Collection entries —
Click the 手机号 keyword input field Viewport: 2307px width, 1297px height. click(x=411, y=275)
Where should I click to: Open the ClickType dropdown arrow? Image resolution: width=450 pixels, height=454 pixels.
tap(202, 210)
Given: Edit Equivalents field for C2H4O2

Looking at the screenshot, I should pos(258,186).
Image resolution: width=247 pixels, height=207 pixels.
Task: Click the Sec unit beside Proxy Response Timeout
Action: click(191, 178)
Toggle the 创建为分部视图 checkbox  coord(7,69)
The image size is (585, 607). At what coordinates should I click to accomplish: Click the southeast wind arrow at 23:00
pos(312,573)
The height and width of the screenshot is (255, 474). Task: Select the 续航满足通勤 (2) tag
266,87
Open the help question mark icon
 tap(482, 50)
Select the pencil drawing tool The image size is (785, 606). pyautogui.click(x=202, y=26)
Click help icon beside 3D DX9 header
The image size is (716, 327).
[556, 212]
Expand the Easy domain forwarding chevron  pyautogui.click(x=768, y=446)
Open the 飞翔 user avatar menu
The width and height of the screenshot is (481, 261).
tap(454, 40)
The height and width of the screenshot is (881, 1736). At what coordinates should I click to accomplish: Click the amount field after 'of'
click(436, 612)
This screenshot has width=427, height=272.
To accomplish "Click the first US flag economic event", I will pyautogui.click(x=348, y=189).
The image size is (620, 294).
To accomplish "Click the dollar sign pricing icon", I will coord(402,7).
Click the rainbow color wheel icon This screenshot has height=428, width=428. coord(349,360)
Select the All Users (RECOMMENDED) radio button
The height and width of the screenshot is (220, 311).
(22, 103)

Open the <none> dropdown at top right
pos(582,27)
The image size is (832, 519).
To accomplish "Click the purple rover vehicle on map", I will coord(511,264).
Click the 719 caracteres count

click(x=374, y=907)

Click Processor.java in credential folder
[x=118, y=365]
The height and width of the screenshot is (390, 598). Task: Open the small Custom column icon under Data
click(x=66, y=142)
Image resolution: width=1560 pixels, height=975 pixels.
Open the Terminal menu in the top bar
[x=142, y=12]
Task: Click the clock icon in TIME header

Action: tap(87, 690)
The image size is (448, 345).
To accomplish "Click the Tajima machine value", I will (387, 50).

Instructions for the task — Update the lines running from the one containing "The height and width of the screenshot is (881, 1736)." through the one containing "I will coord(402,7).", inclusive, by changing "screenshot" to "capture" and keeping everything else unchanged. Give back only those lines.

Response for this exercise —
The height and width of the capture is (881, 1736). At what coordinates should I click to accomplish: Click the amount field after 'of'
click(436, 612)
This capture has width=427, height=272.
To accomplish "Click the first US flag economic event", I will pyautogui.click(x=348, y=189).
The image size is (620, 294).
To accomplish "Click the dollar sign pricing icon", I will coord(402,7).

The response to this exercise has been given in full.